● **Exercise goal**:
Format the entries below as a numbered list, leaving out any blank lines.

● **Exercise materials**:
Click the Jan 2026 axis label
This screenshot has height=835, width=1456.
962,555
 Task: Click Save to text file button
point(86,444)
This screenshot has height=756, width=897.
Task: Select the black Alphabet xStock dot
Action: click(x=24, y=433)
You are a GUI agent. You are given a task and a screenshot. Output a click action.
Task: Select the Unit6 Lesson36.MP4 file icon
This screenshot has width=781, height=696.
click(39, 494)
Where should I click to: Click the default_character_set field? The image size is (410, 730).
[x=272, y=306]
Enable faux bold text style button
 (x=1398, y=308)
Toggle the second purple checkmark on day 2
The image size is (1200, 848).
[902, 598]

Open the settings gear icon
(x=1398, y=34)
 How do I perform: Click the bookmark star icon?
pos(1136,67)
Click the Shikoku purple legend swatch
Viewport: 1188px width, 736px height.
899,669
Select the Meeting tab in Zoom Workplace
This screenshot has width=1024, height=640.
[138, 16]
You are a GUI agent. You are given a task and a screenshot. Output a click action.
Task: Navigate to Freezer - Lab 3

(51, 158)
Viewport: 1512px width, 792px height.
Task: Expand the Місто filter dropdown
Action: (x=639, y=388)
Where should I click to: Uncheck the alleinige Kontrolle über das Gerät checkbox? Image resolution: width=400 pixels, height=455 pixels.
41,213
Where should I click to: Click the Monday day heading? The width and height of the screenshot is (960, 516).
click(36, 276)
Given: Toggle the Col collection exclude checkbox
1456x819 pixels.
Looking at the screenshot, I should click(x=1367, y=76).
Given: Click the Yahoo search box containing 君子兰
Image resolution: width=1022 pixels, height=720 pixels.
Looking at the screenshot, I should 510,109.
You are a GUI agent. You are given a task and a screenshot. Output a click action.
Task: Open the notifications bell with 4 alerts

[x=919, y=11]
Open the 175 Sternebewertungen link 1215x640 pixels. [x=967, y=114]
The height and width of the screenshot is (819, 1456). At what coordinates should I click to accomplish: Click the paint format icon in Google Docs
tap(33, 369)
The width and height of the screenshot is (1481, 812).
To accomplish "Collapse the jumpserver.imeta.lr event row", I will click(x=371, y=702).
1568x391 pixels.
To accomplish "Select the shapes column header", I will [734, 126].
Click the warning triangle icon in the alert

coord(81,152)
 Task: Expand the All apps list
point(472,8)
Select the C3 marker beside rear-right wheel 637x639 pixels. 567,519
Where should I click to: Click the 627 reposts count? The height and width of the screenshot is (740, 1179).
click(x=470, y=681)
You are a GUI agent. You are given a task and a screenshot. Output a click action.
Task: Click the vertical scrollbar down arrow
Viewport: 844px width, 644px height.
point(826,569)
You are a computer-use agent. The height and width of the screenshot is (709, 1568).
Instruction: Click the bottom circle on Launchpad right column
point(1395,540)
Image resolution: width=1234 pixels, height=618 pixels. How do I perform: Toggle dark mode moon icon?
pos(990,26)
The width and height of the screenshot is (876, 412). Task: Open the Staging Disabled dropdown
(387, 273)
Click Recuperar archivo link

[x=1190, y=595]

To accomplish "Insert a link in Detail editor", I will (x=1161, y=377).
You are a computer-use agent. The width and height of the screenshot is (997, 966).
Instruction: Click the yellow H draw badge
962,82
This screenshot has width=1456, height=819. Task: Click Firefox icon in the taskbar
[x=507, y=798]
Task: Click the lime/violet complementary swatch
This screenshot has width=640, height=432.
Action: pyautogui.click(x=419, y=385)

● **Exercise result**:
1. Click the Jan 2026 axis label
2. This screenshot has height=835, width=1456.
3. 962,555
4.  Task: Click Save to text file button
5. point(86,444)
6. This screenshot has height=756, width=897.
7. Task: Select the black Alphabet xStock dot
8. Action: click(x=24, y=433)
9. You are a GUI agent. You are given a task and a screenshot. Output a click action.
10. Task: Select the Unit6 Lesson36.MP4 file icon
11. This screenshot has width=781, height=696.
12. click(39, 494)
13. Where should I click to: Click the default_character_set field? The image size is (410, 730).
14. [x=272, y=306]
15. Enable faux bold text style button
16.  (x=1398, y=308)
17. Toggle the second purple checkmark on day 2
18. The image size is (1200, 848).
19. [902, 598]
20. Open the settings gear icon
21. (x=1398, y=34)
22.  How do I perform: Click the bookmark star icon?
23. pos(1136,67)
24. Click the Shikoku purple legend swatch
25. Viewport: 1188px width, 736px height.
26. 899,669
27. Select the Meeting tab in Zoom Workplace
28. This screenshot has width=1024, height=640.
29. [138, 16]
30. You are a GUI agent. You are given a task and a screenshot. Output a click action.
31. Task: Navigate to Freezer - Lab 3
32. (51, 158)
33. Viewport: 1512px width, 792px height.
34. Task: Expand the Місто filter dropdown
35. Action: (x=639, y=388)
36. Where should I click to: Uncheck the alleinige Kontrolle über das Gerät checkbox? Image resolution: width=400 pixels, height=455 pixels.
37. 41,213
38. Where should I click to: Click the Monday day heading? The width and height of the screenshot is (960, 516).
39. click(36, 276)
40. Given: Toggle the Col collection exclude checkbox
41. 1456x819 pixels.
42. Looking at the screenshot, I should click(x=1367, y=76).
43. Given: Click the Yahoo search box containing 君子兰
44. Image resolution: width=1022 pixels, height=720 pixels.
45. Looking at the screenshot, I should 510,109.
46. You are a GUI agent. You are given a task and a screenshot. Output a click action.
47. Task: Open the notifications bell with 4 alerts
48. [x=919, y=11]
49. Open the 175 Sternebewertungen link 1215x640 pixels. [x=967, y=114]
50. The height and width of the screenshot is (819, 1456). At what coordinates should I click to accomplish: Click the paint format icon in Google Docs
51. tap(33, 369)
52. The width and height of the screenshot is (1481, 812).
53. To accomplish "Collapse the jumpserver.imeta.lr event row", I will click(x=371, y=702).
54. 1568x391 pixels.
55. To accomplish "Select the shapes column header", I will [734, 126].
56. Click the warning triangle icon in the alert
57. coord(81,152)
58.  Task: Expand the All apps list
59. point(472,8)
60. Select the C3 marker beside rear-right wheel 637x639 pixels. 567,519
61. Where should I click to: Click the 627 reposts count? The height and width of the screenshot is (740, 1179).
62. click(x=470, y=681)
63. You are a GUI agent. You are given a task and a screenshot. Output a click action.
64. Task: Click the vertical scrollbar down arrow
65. Viewport: 844px width, 644px height.
66. point(826,569)
67. You are a computer-use agent. The height and width of the screenshot is (709, 1568).
68. Instruction: Click the bottom circle on Launchpad right column
69. point(1395,540)
70. Image resolution: width=1234 pixels, height=618 pixels. How do I perform: Toggle dark mode moon icon?
71. pos(990,26)
72. The width and height of the screenshot is (876, 412). Task: Open the Staging Disabled dropdown
73. (387, 273)
74. Click Recuperar archivo link
75. [x=1190, y=595]
76. To accomplish "Insert a link in Detail editor", I will (x=1161, y=377).
77. You are a computer-use agent. The width and height of the screenshot is (997, 966).
78. Instruction: Click the yellow H draw badge
79. 962,82
80. This screenshot has width=1456, height=819. Task: Click Firefox icon in the taskbar
81. [x=507, y=798]
82. Task: Click the lime/violet complementary swatch
83. This screenshot has width=640, height=432.
84. Action: pyautogui.click(x=419, y=385)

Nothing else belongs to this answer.